Adam DeMarco, a major for D.C. National Guard and Iraq veteran, says he found the use of force used against protesters during the clearing operation “deeply disturbing” and that according to his observation the protesters were “behaving peacefully,” states a prepared written testimony prior to his scheduled appearance before the House Natural Resources Committee. The committee is seeking answers over the Park Police’s handling of protesters during the June 1 incident.

His testimony will challenge many key aspects of the official account put forth by the Trump administration. According to a June 2 Park Police statement, some protesters had become violent at around 6:33 p.m. that day, throwing projectiles such as bricks, frozen water bottles, and caustic liquids.

The Trump administration drew public backlash for the incident, with former Justice Department staff, lawmakers, and other groups calling for Attorney General William Barr’s resignation for his handling of demonstrators protesting against police brutality in the wake of the death of George Floyd. Shortly after the clearing of the square, President Donald Trump and several senior officials walked through the area to St. John’s church, where Trump posed for photos while holding up a copy of the Bible—an apparent response to rioters having previously set the church alight.

Some media reported that the protesters were forcefully removed using tear gas in order to make way for Trump’s visit to the historic church, but Attorney General William Barr has repeatedly denied that the two had any correlation.

In the days leading up to the clearing operation, many of the protests that were peaceful during the day morphed into violence and destruction during the night, with rioters hurling projectiles and setting property ablaze, including the historic St. John’s church. Barr had said the operation was to expand the security perimeter around the White House in response to the rioting.

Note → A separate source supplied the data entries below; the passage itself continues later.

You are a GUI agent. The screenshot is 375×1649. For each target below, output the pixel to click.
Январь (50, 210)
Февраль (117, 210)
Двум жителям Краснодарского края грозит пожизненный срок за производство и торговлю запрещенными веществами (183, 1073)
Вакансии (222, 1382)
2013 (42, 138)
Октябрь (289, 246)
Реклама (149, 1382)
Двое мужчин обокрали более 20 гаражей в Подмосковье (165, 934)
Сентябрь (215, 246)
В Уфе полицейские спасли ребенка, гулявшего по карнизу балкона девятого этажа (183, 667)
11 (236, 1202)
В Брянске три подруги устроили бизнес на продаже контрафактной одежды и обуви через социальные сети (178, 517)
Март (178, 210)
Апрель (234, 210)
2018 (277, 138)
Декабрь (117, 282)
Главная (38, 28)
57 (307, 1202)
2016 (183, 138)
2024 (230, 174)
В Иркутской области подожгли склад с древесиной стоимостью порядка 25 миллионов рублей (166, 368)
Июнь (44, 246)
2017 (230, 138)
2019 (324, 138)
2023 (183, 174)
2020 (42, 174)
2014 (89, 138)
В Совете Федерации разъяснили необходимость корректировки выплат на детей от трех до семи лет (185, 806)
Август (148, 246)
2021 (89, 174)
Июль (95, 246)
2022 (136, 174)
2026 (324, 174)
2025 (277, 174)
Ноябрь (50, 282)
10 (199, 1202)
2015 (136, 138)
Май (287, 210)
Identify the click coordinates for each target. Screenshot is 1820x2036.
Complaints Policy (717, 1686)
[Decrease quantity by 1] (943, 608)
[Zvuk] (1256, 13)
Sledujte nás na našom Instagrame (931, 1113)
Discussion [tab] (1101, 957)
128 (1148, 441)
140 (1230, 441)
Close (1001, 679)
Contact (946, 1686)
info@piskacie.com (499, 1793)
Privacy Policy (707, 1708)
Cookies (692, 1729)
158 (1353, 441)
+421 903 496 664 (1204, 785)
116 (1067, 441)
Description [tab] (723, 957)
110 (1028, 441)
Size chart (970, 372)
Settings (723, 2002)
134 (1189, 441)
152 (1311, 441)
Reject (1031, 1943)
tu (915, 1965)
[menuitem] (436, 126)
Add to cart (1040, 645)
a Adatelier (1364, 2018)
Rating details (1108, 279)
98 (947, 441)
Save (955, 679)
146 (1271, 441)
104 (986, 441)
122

DeMarco said the operation to clear the protesters began shortly after Barr and Gen. Mark Milley, the chairman of the Joint Chiefs of Staff, appeared on Lafayette Square. At one point, Barr went to speak with Park Police, while Milley walked to an area where DeMarco was standing and told the major to ensure that the National Guard remain calm and to respect the demonstrators’ First Amendment rights.

After the pair left the area, Park Police issued the first of three warnings to direct the protesters to disperse, DeMarco said, adding that the announcement was “barely audible.”

“I saw no indication that the demonstrators were cognizant of the warnings to disperse,” he said, according to this statement (pdf).

Shortly after the warning, Park Police began clearing the protesters. DeMarco said during that he heard explosions and saw smoke being used to disperse the protesters. A Park Police liaison officer told him that the explosions were “stage smoke,” however, the major said that he could feel irritation in his eyes and nose.

“Based on my previous exposure to tear gas in my training at West Point and later in my Army training, I recognized that irritation as effects consistent with CS or ‘tear gas,'” he said, adding that later that day he found tear gas canisters on the street.

During an interview with CBS’ “Face the Nation” on June 7, Barr addressed criticism of the Trump administration’s handling of protesters in Washington. He disputed claims that protesters at the White House were forcefully cleared from the area using tear gas and other means for the purpose of Trump’s church visit.

Barr said that the decision to clear the park was made before he knew that Trump was going to speak there, and that it was “not an operation to respond to that particular crowd.”

“It was an operation to move the perimeter one block,” the attorney general said.

Barr said the decision was made in response to violent riots in Lafayette Square over the previous few days.

“On Sunday [May 31], things reached a crescendo. The officers were pummeled with bricks. Crowbars were used to pry up the pavers at the park and they were hurled at police. There were fires set in not only St. John’s Church, but a historic building at Lafayette was burned down,” he said.

He said these incidents prompted the Park Police on May 31 to prepare a plan “to clear H Street and put … a larger perimeter around the White House so they could build a more permanent fence on Lafayette.” He added that he gave the green light to the plan at 2 p.m. the next day.

“Police have to move protesters, sometimes peaceful demonstrators, for a short distance in order to accomplish public safety. And that’s what was done here,” Barr said.

The Epoch Times reached out to the Justice Department and the U.S. Park Police for comment on the testimony.

The incident has prompted House lawmakers to seek answers regarding the Trump administration’s actions on that day. Barr is scheduled to appear before the House Judiciary Committee on Tuesday.